# Karrimore Iberian Pannier clip



## Gary Cummins (5 Apr 2010)

I have a pair of these Panniers, from the 1990s. Still going strong, but last week managed to lose one of the 'male' vertical strap clips from one of the main bags. I am furious with myself, would anybody have a spare clip, or redundant clip they are happy to part with, happy to pay something.

I know Karrimore went bust yonks ago (and the modern Karrimore branded stuff is Karrimore in name only) so little hope there, or does anybody know of suppliers of old karrimore parts? 

Thank you


----------



## HJ (5 Apr 2010)

Is that the round ones attached to the rack?


----------



## Gary Cummins (6 Apr 2010)

No, it is one of the strap clips, the straps are on the outside of the paaniers, and the straps along with the clips keep the bags closed when full.

So this clip is attached to one of the straps, like a sort of belt buckle, and it slots into the other clip which is sewn to the lower strap.

I have spare rack clips thank you, and can adapt other makes of rack clip if I had to.


----------



## psmiffy (6 Apr 2010)

Is this the one you mean if you are desperate I can take them off and send them - the pannier is time expired and is due for an honorable burial at the tip


----------



## Gary Cummins (6 Apr 2010)

That is the one psmiffy, if you are chucking the panniers I would love the wee plastic clips please.


----------



## HelenD123 (6 Apr 2010)

If it's just the clip you're missing, you can buy replacements in most outdoor shops.
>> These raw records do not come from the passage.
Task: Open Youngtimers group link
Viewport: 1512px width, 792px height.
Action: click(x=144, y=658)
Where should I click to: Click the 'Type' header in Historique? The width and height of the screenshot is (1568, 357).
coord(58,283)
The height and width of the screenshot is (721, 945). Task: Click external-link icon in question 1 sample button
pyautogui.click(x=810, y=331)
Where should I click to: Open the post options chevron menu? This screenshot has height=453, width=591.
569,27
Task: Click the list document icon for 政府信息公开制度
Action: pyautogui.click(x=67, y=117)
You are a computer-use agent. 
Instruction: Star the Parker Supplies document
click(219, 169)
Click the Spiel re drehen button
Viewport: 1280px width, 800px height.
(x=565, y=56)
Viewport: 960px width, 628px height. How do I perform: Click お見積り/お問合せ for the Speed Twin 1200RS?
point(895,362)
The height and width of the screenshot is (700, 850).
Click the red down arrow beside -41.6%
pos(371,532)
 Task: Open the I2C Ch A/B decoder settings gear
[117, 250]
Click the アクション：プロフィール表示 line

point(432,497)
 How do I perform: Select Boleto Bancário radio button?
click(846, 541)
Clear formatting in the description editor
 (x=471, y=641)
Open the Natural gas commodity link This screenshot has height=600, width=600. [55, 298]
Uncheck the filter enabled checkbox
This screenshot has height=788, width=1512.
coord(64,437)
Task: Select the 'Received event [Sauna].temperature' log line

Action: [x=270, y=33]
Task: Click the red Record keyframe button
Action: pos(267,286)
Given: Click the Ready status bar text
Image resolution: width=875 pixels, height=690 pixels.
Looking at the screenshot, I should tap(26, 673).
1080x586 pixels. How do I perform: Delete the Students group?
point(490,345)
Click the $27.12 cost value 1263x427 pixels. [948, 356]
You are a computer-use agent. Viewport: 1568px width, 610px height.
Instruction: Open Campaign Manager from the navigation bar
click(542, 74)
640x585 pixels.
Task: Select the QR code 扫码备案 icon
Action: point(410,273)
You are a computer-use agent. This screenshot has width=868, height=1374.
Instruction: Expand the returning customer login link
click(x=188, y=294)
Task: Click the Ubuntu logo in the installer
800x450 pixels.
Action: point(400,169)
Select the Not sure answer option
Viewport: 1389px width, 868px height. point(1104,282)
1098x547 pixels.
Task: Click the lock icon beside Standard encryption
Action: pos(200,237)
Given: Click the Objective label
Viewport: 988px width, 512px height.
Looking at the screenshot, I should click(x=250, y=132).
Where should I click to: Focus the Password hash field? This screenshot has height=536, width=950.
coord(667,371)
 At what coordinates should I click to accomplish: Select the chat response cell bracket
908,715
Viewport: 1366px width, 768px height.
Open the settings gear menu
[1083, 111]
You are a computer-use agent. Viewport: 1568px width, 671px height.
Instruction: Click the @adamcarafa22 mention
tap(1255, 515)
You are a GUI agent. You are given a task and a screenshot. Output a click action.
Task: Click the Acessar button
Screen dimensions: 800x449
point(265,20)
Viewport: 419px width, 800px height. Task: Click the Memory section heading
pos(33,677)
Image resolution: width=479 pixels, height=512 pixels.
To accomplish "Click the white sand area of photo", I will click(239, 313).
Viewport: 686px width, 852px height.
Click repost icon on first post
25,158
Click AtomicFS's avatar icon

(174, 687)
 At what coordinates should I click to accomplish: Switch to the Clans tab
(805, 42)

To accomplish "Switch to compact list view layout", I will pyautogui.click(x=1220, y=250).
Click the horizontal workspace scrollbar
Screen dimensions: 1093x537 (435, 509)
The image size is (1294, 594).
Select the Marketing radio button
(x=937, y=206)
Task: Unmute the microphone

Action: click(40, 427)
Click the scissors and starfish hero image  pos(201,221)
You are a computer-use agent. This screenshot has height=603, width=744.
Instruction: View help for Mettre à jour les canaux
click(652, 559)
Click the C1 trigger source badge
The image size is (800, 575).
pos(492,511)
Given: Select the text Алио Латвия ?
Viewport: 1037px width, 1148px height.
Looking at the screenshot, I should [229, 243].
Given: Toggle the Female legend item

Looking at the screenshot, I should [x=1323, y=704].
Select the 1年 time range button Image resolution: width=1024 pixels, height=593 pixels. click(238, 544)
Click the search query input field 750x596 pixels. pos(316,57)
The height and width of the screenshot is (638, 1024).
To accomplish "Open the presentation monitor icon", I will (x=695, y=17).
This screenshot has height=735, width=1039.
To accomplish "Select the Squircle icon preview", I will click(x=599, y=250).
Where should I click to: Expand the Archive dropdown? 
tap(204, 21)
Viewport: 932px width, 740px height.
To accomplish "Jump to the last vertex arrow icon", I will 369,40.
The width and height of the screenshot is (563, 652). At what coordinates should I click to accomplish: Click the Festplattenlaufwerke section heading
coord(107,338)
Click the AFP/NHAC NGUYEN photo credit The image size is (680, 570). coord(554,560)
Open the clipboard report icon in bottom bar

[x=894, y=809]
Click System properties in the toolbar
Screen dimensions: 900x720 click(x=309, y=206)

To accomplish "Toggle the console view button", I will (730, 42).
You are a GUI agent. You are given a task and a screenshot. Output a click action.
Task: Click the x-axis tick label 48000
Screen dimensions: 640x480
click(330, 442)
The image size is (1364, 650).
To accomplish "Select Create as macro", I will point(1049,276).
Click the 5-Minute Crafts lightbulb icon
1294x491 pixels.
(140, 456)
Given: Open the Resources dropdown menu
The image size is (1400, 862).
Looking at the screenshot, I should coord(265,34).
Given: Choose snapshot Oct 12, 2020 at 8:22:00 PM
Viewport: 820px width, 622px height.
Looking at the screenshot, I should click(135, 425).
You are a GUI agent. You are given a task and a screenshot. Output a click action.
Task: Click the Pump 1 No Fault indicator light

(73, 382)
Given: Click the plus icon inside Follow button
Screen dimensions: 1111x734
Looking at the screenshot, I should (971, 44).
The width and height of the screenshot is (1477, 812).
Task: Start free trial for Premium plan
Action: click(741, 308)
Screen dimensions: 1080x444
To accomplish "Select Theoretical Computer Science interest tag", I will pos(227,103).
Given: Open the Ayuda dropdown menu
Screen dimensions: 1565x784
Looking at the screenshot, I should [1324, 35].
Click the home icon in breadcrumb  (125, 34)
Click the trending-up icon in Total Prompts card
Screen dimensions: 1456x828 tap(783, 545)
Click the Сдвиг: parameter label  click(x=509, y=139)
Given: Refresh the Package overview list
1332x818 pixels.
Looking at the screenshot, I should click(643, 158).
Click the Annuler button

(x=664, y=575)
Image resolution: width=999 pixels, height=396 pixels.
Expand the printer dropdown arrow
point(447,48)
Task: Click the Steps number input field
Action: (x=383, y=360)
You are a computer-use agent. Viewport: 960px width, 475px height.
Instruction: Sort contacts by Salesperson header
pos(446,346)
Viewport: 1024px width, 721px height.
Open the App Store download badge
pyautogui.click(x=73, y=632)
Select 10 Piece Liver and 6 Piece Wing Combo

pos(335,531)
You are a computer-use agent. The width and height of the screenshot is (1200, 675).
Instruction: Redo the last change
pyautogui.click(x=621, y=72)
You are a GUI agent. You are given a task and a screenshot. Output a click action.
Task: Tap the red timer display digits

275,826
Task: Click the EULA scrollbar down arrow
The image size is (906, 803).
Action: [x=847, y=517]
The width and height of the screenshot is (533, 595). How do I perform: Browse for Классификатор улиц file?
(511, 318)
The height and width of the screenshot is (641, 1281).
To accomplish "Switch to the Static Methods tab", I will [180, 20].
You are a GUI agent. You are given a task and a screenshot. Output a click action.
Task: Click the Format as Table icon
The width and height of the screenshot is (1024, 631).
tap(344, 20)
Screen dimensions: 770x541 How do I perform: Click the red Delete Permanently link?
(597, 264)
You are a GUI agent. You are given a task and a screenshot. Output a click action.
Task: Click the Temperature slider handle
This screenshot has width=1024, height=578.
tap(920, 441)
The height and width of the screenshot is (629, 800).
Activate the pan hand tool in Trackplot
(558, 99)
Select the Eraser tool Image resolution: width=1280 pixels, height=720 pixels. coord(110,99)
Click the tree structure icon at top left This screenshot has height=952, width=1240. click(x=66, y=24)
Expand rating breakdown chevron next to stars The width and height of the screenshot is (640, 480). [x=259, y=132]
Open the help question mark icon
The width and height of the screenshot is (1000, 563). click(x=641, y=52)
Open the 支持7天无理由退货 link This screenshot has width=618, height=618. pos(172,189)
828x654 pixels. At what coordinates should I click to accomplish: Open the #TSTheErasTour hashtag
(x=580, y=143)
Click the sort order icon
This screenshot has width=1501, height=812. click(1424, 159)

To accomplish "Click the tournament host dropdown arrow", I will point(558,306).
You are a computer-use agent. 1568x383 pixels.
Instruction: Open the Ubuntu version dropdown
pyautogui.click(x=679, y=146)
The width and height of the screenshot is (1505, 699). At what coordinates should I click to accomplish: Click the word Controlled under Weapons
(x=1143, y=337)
It wouldn't be an exact match but it would do the job.


----------



## robgul (6 Apr 2010)

HelenD123 said:


> If it's just the clip you're missing, you can buy replacements in most outdoor shops. It wouldn't be an exact match but it would do the job.



Indeed - but you would need to buy both the male and female parts and replace them (probably need some unpicking and re-sewing (or gluing would be simpler) for the "fixed" part. My Altura rack-bag has had a similar repair

Rob


----------



## psmiffy (6 Apr 2010)

Gary Cummins said:


> That is the one psmiffy, if you are chucking the panniers I would love the wee plastic clips please.



I have put a couple in the post


----------



## ufkacbln (6 Apr 2010)

HelenD123 said:


> If it's just the clip you're missing, you can buy replacements in most outdoor shops. It wouldn't be an exact match but it would do the job.



+1 

Worst case scenario, any chandler / saddler / sailmaker / shoe repair shop would be able to remove the other half and fit a whole new buckle and clip.


----------



## Gary Cummins (6 Apr 2010)

P Smiffy, thank you very much, that is kind.

All, I know I could use a different pair of clips, but it would mean re-sewing and buggering about, hence I asked if anybody had a matching spare.

Cheerio and thank you again Psmiffy


----------